Often, the franchisors defend their companies by claiming the entrepreneurs hadn’t followed the system. Hadn’t worked hard enough. Didn’t put their heart into it. I understand why they do it, but it turns my stomach. They’re saying people who worked for years and invested their life savings didn’t put their hearts into the business? That’s just not true.

The truth is much simpler. No franchise model is perfect, and there will always be business failures. Some franchises fail with alarming frequency, and others, a little less often. According to SBA data for the year 2012, Wings-N-Things franchises failed an astonishing 94% of the time. That’s the percentage of franchisees who failed to pay back their SBA loans. It doesn’t include successes or failures form those who had no SBA loans.

In order to understand the situation, you need to first understand the way all this works. First off, franchisors earn a huge amount of money from new franchisees. There are a lot of up-front costs, and even if you fail right away, there’s a very good chance the franchisor is making money on you.

A great many franchisees get their start with SBA-backed loans. SBA loans are backed by the government up to a certain percentage, so even if the franchisee fails after a few years, the investors who actually put up the money will get nearly all of it back (plus interest and fees). Those who succeed are also profitable, since they’ll be paying back the loans (with interest and fees) for years to come. The franchisor gets a nice chunk of money up front, so even if they fail most of the time, they can earn a small fortune on all the startup costs.

Basically, the system is set up to benefit franchisors and financiers. If the taxpayers (whose money funds the SBA) and franchisees fail, oh well. No big deal to the people in charge. This Mother Jones article (opens in a separate tab) tells a different story than what you’ll hear from the companies who try to get you to become a franchisee.

Does that mean you should NEVER invest in a franchise? Of course not. Plenty of people have made a great deal of money with them.

Does it mean you should consider the situation VERY seriously and take steps to limit your downside? Absolutely.

Does it mean you should consider alternatives like starting your own business? Definitely. Even though some studies suggest franchises occasionally have higher success rates, they also bear a much higher risk.

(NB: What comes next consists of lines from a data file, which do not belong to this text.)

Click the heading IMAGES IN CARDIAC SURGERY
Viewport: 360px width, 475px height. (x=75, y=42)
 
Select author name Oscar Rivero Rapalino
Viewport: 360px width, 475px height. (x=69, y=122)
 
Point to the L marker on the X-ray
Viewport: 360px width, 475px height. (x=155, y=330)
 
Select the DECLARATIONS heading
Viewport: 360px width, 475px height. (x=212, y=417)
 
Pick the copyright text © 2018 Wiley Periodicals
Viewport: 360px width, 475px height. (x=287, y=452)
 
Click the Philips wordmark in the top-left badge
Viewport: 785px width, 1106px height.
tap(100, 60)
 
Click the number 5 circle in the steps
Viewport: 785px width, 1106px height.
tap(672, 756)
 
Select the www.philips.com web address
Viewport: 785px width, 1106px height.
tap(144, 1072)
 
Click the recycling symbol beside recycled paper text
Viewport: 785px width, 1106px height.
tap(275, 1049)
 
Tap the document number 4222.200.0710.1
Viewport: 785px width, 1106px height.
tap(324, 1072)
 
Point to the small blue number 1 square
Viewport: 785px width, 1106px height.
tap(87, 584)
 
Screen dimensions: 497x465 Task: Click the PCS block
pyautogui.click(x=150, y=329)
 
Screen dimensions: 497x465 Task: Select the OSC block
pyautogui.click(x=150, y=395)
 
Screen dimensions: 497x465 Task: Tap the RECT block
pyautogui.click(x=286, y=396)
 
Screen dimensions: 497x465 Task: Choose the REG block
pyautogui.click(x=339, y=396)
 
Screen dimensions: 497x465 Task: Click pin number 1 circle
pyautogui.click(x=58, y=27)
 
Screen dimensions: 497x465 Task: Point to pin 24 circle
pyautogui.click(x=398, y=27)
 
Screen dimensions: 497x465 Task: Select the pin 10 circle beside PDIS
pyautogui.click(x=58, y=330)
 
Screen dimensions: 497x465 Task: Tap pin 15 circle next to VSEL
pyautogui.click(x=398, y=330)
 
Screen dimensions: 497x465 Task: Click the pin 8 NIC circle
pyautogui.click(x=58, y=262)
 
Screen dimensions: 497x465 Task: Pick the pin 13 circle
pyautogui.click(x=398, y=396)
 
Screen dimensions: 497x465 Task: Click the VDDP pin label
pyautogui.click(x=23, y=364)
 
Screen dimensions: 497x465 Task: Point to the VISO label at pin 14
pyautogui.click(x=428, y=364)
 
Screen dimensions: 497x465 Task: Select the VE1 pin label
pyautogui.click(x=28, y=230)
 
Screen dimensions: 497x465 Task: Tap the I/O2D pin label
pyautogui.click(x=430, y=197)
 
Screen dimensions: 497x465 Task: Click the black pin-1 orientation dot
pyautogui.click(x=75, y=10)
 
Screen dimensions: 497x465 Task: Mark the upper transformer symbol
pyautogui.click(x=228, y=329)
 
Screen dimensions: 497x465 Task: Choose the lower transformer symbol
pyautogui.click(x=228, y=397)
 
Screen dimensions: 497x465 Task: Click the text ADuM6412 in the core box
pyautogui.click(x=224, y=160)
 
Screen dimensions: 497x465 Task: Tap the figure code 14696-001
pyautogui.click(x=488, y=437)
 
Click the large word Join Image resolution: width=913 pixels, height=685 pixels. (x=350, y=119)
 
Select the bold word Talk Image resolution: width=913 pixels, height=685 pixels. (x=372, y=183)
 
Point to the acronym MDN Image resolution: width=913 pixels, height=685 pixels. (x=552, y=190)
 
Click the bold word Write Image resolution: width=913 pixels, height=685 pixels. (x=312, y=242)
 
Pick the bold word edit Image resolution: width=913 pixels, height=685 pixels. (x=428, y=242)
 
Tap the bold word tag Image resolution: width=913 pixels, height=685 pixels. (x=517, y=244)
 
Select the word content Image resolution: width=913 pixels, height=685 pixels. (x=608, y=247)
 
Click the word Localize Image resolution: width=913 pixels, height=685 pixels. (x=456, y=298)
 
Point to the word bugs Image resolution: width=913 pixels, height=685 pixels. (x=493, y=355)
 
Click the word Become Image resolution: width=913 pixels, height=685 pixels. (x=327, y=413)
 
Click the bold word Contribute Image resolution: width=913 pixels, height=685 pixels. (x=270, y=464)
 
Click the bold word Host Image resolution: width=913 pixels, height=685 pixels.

In many cases, you can start your own business for a fraction of the cost involved with starting a franchise.

Please, before you invest your life savings in a franchise so you can carry out some other entrepreneur’s vision – consider the alternatives and really weigh your options before committing. Don’t be pressured into investing quickly just because a franchisor tells you territories are going fast. There will always be other opportunities, but you only have one life savings.